- [EXERCISE BRIEF]:
Lines from the one with "How do I perform: Expand" through the end of the records, and no others, are what the answer should contain, copied exactly; please keep pictures out.

- [EXERCISE INPUT]:
-- Opening Marker --

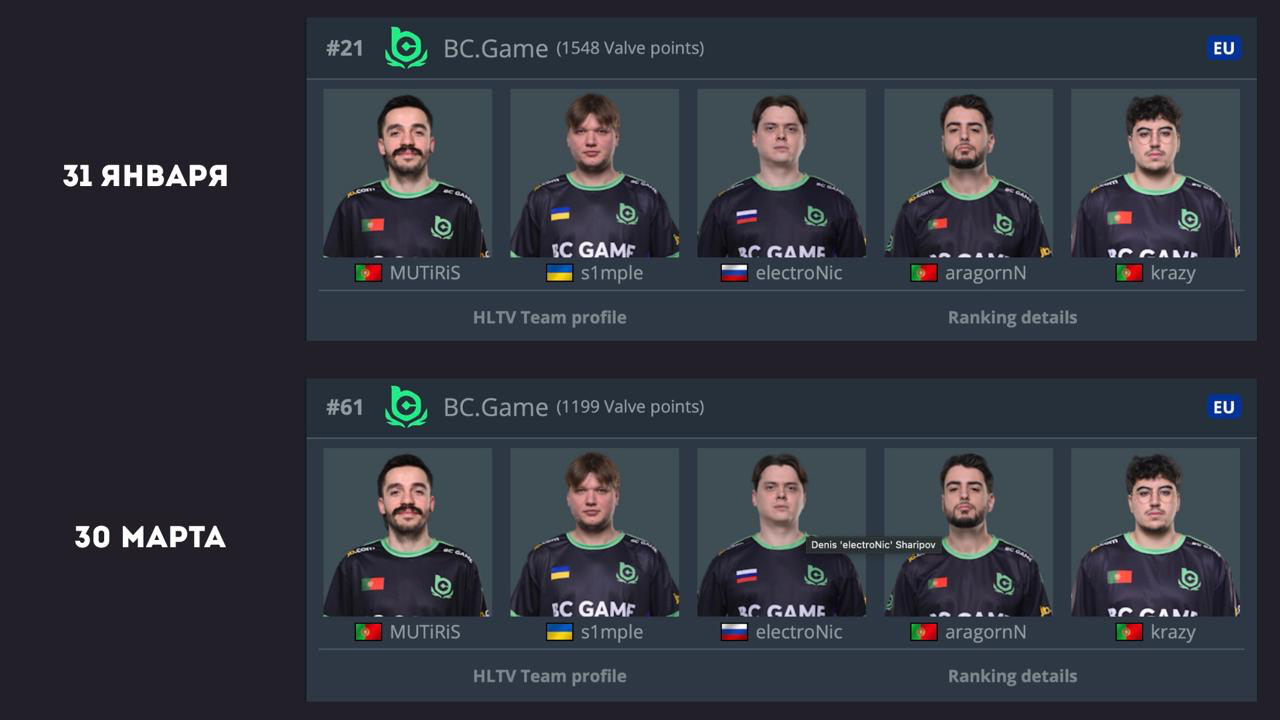Click electroNic player name in top card

click(x=799, y=273)
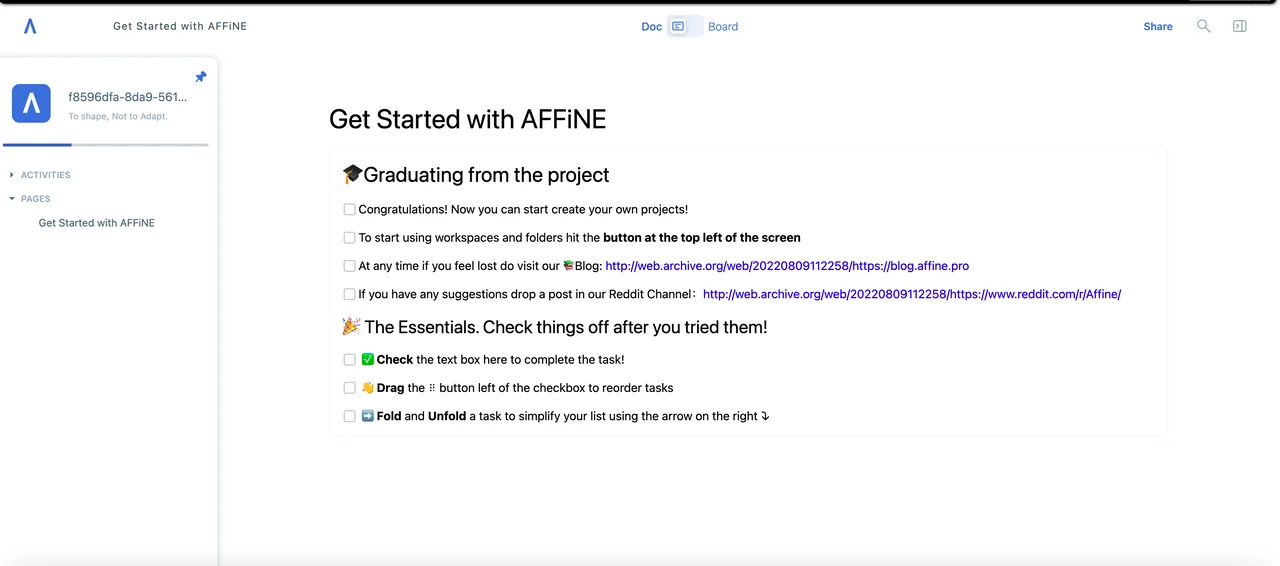
Task: Open the Reddit r/Affine link
Action: tap(912, 294)
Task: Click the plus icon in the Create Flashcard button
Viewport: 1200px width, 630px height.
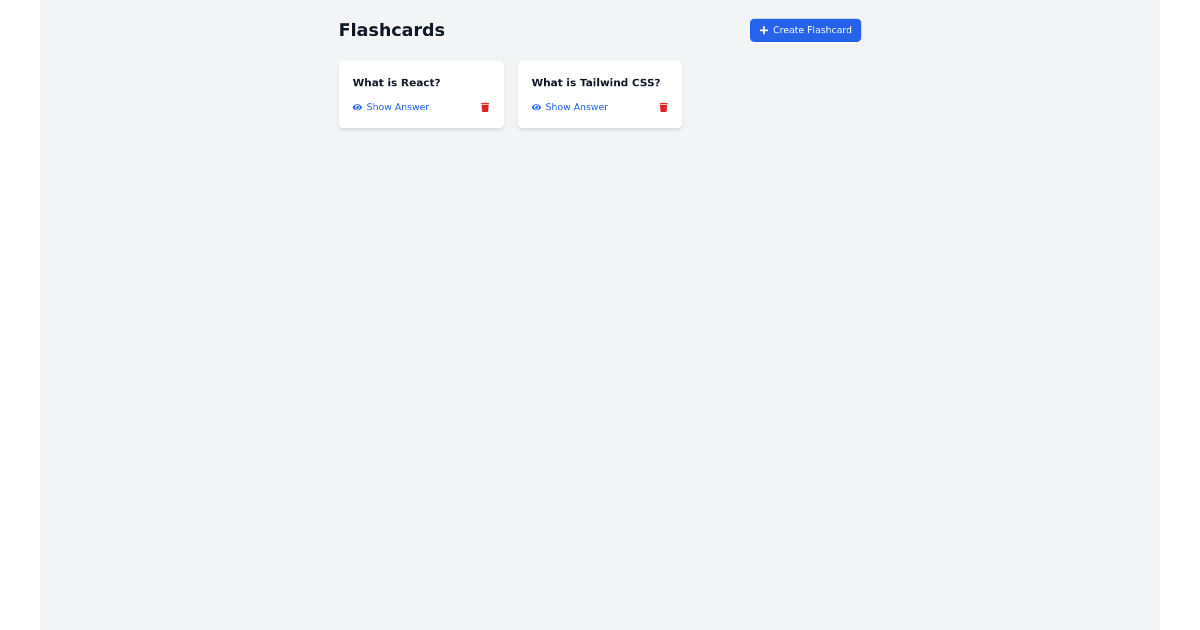Action: 764,30
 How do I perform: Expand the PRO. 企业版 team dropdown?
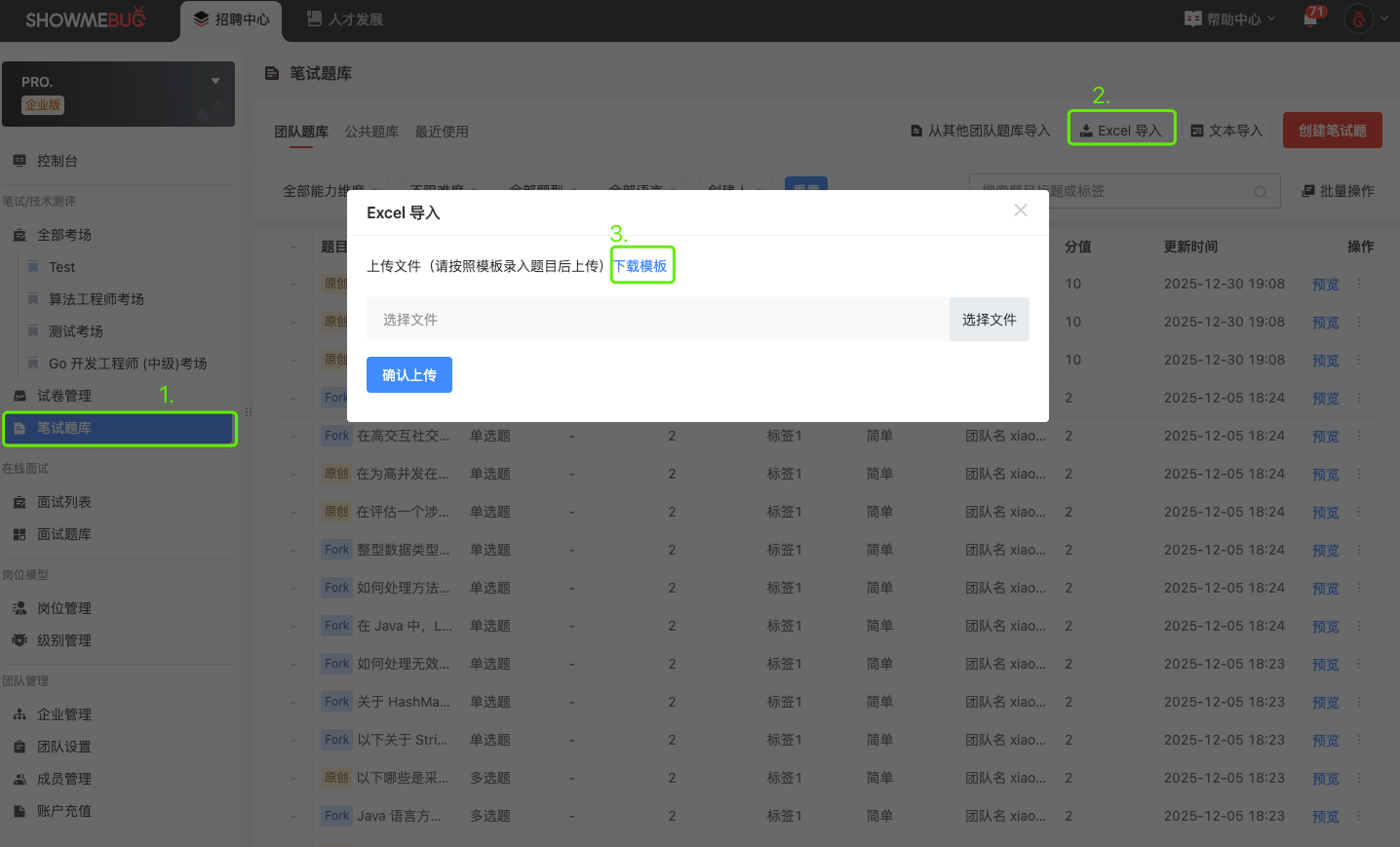tap(214, 82)
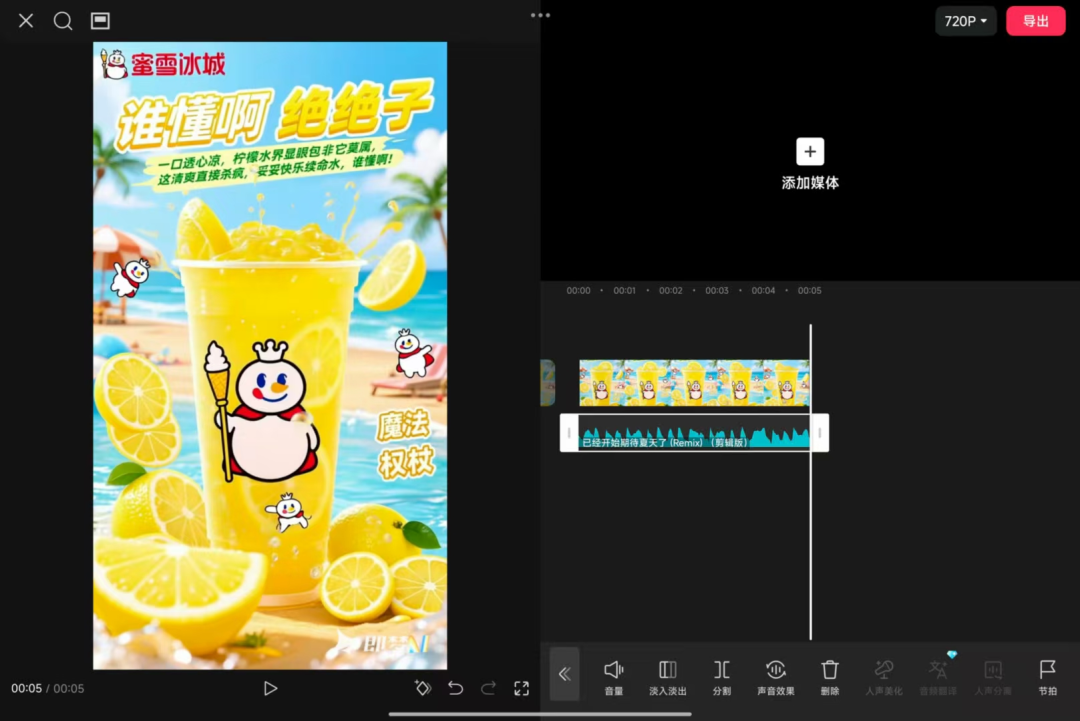Redo the last edit
The image size is (1080, 721).
coord(488,688)
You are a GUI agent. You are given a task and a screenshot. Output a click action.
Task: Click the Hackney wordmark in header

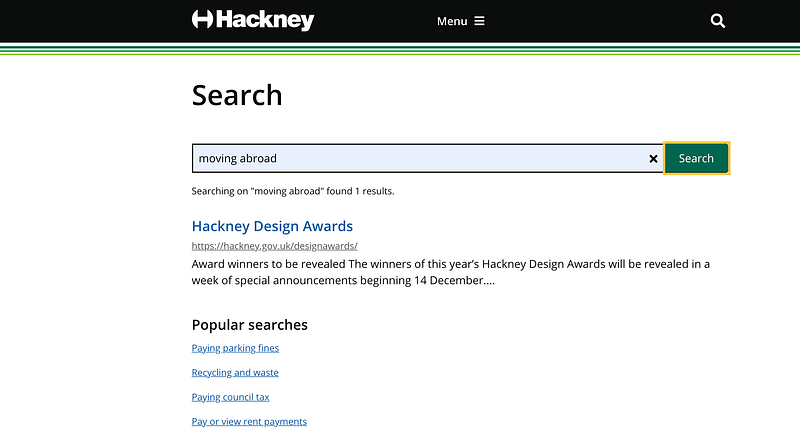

-- Closing Marker --

- [SOLUTION TO THE EXERCISE]:
 How do I perform: Expand the PRO. 企业版 team dropdown?
tap(214, 82)
Redo the last edit
The image size is (1080, 721).
coord(488,688)
You are a GUI agent. You are given a task and a screenshot. Output a click action.
Task: Click the Hackney wordmark in header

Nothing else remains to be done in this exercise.